Creating a new Dagster project

The easiest way to start building a Dagster project is by using the create-dagster CLI. This CLI tool allows you to create a special type of Python package, called a project, that defines a Dagster code location.

Prerequisites
  • Python 3.9+
  • If using uv as your package manager, you will need to install uv (Recommended).
  • If using pip as your package manager, you will need to install the create-dagster CLI with Homebrew, curl, or pip.

For detailed instructions, see the Installation guide.

Step 1. Scaffold a new Dagster project

  1. Open your terminal and scaffold a new Dagster project. You can replace my-project with a different project name if you wish:

    uvx -U create-dagster project my-project
  2. Respond y to the prompt to run uv sync after scaffolding

    Responding y to uv sync prompt

  3. Change to the project directory:

    cd my-project
  4. Activate the virtual environment:

source .venv/bin/activate

Your new Dagster project should have the following structure:

.
└── my-project
├── pyproject.toml
├── src
│   └── my_project
│   ├── __init__.py
│   ├── definitions.py
│   └── defs
│   └── __init__.py
├── tests
│   └── __init__.py
└── uv.lock
info

The create-dagster project command creates a directory with a standard Python package structure with some additions. For more information on the files and directories in a Dagster project, see the Dagster project file reference.

Step 2. Add assets

Assets are the core abstraction in Dagster and can represent logical units of data such as tables, datasets, or machine learning models. Assets can have dependencies on other assets, forming the data lineage for your pipelines. To add assets to your project, see Defining assets.

Step 3: View assets in the UI

To start the Dagster UI, run:

dg dev

To see your assets, navigate to http://localhost:3000.

Step 4: Continue development

Add new Python dependencies

You can specify new Python dependencies in pyproject.toml.

Add integrations

See the Integrations docs for a full list of Dagster-supported and community-supported integrations.

Use environment variables and secrets

Environment variables, which are key-value pairs configured outside your source code, allow you to dynamically modify application behavior depending on environment.

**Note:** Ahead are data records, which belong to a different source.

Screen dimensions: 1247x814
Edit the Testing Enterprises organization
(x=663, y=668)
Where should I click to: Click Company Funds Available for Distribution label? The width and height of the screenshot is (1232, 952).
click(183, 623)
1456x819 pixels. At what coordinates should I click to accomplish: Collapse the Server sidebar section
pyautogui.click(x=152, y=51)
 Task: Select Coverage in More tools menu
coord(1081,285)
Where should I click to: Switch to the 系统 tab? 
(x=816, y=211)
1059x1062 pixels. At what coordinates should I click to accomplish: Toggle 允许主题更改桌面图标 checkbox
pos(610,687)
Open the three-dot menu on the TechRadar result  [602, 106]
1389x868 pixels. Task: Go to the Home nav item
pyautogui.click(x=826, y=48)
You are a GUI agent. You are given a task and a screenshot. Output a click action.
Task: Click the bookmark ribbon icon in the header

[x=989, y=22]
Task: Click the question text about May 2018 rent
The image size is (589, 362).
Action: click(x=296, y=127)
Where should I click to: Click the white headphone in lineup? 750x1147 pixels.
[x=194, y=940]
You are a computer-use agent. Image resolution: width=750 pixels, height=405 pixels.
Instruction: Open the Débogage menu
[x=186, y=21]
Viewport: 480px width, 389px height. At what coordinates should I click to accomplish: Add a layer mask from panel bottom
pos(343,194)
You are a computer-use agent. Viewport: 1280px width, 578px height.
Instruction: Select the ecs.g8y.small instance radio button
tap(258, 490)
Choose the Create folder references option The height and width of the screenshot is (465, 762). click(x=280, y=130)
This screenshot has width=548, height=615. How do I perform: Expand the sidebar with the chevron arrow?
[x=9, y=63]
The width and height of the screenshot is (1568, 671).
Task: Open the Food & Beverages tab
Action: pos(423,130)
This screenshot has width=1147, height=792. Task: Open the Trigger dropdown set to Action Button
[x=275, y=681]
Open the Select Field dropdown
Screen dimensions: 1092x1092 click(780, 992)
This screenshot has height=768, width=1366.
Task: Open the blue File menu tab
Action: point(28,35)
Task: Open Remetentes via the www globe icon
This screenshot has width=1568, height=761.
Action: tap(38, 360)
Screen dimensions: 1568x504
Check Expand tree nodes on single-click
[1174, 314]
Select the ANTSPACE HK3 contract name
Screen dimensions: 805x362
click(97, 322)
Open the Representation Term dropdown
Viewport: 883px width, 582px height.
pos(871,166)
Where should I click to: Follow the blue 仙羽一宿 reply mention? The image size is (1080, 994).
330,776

Using environment variables, you can define various configuration options for your Dagster application and securely set up secrets. For example, instead of hard-coding database credentials - which is bad practice and cumbersome for development - you can use environment variables to supply user details. This allows you to parameterize your pipeline without modifying code or insecurely storing sensitive data.

For more information and examples, see Using environment variables and secrets.

Add and run unit tests

Tests can be added to the tests directory and run using pytest:

pytest tests

For more information on testing, see the following docs:

  • The Testing guides have guidance on asset checks, data freshness checks, unit testing assets and ops, and testing partitioned config and jobs.
  • Testing component definitions contains testing best practices for definitions scaffolded existing components.
  • Testing your component has best practices for testing custom components.